Os DSEIs são unidades descentralizadas do SUS (Sistema Único de Saúde), ligados ao Ministério da Saúde, para atendimento a povos indígenas.
"Os índios vêm para a cidade, ficam na sede do município, descem de canoas e acabam expostos, no porto da cidade. Lá tem acúmulo de lixo, esgoto. É um lugar muito insalubre, e eles trazem crianças recém-nascidas, que ficam vulneráveis. Elas pegam gripe, por exemplo, que se agrava para uma pneumonia com diarreia. Eles não resistem", diz Marubo.
Das seis crianças que morreram, quatro eram da etnia Kanamari. Os outros dois eram dos povos Matis e Mayoruna. Jorge afirma que três mortes ocorreram ainda em dezembro, e as outras três aconteceram nos primeiros dias de janeiro.
"Desde o Natal, estamos tomando providências junto à Secretaria Municipal de Saúde, Funai (Fundação Nacional do Índio), Defesa Civil, para mandar eles de volta. Eles ficam aqui expostos, não é bom", conta.
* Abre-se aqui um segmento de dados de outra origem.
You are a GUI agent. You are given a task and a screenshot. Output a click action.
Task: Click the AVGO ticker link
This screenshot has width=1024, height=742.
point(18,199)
As mortes dos bebês não são de forma rápida e vêm sempre carregadas de sofrimento. Marubo diz que as crianças que morreram ainda chegaram a ser internadas no hospital da cidade. "Mas elas evoluem a óbito, são muito frágeis. A última criança que morreu foi internada duas vezes, os pais e familiares também foram internados, mas o bebê morreu", conta.
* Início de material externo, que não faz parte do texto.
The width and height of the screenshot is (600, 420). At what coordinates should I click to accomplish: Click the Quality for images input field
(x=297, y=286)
Na terça-feira (7), a permanência do porto e a morte de bebês indígenas foi tema de uma reunião de emergência das autoridades. Marubo conta que, no início do ano, havia cerca de 50 canoas paradas no porto. Com o esforço para mandá-los de volta, havia 30 paradas.
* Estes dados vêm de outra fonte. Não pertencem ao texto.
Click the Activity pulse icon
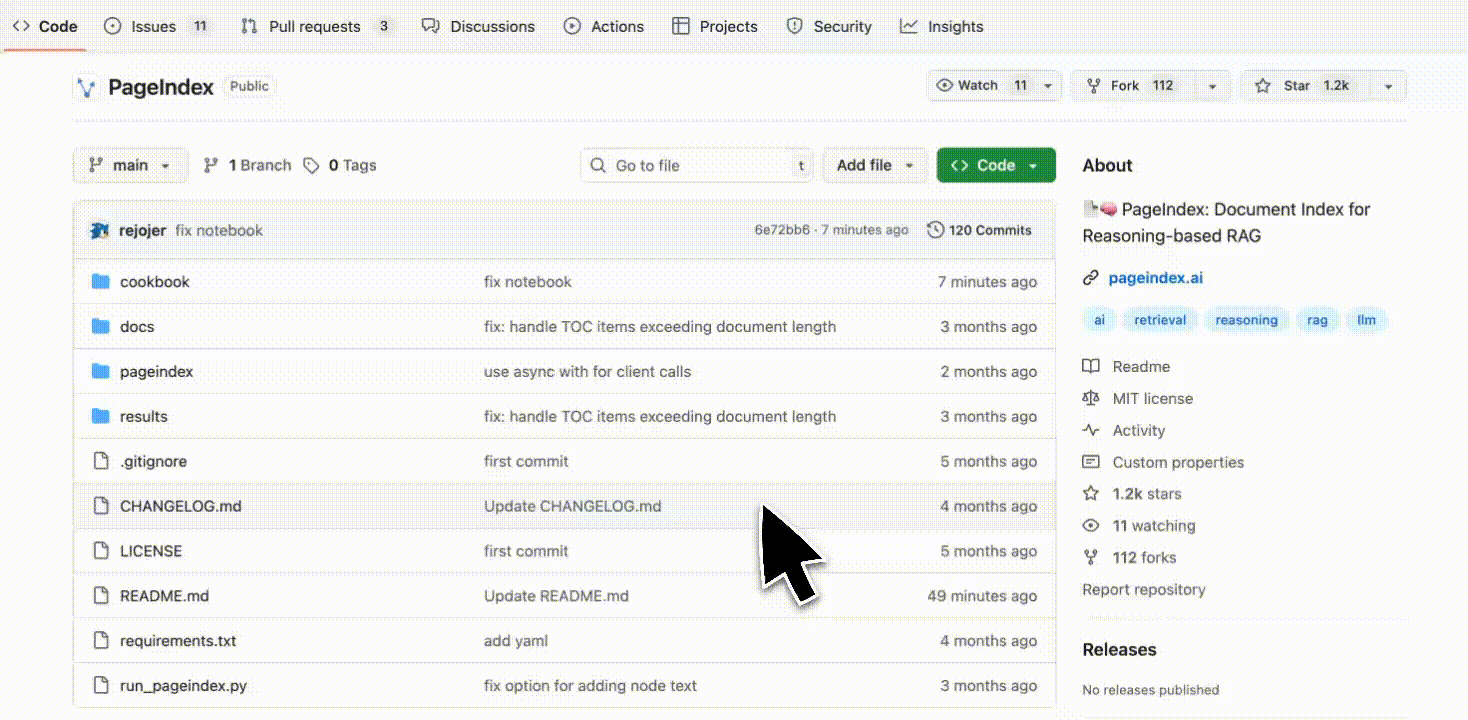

Migração constante —e questionada
A migração de dezenas de indígenas à cidade é algo já conhecido na região, mas houve um maior movimento no fim de ano por conta do pagamento do 13º salário do Bolsa Família.
"Eles permanecem às vezes na cidade por muito tempo: um, dois meses. Tem várias situações que os fazem ficar. Eles, às vezes, vêm, não conseguem sacar, precisam resolver alguma pendência. Eles esperam, ficam por aqui", diz.
A solução, comenta Marubo, seria o governo realizar o pagamento dos benefícios diretamente nas aldeias —pedido que já foi feito por diversas vezes a autoridades locais e nacionais.
Uma solução paliativa seria esticar, para os índios, o prazo máximo para sacar o benefício do Bolsa Família —hoje o tempo máximo que um benefício fica na conta é de 90 dias. "Houve um período que esse prazo foi esticado para seis meses, isso reduziu as viagens, mas, de um tempo para cá, voltou a ter esse prazo de três meses", diz.
A maior tristeza de Marubo é que o índice de mortalidade nas tribos é baixo. "Nós fazemos acompanhamento de saúde com médico lá. Se necessário, fazemos a remoção de avião, mas não há esse tipo de problema. Isso só ocorre pela migração", conta.
Funai confirma mortes
Em nota, a Funai confirmou que os óbitos dos bebês estão ligados "ao deslocamento e permanência de indígenas até a cidade de Atalaia do Norte". "A Fundação está apoiando e monitorando as medidas necessárias para o retorno desses indígenas às suas respectivas comunidades", diz o comunicado.
"Vale lembrar que a ida desses povos até a sede do município amazonense é um fato recorrente, resultado de um processo socioeconômico. Portanto, a Funai está atenta aos fatos ocorridos e as especificidades dos povos daquela região, mantendo parcerias com instituições municipais, estaduais e federais."
O UOL tentou contato com a prefeitura de Atalaia do Norte durante a sexta-feira (10), mas não obteve retorno.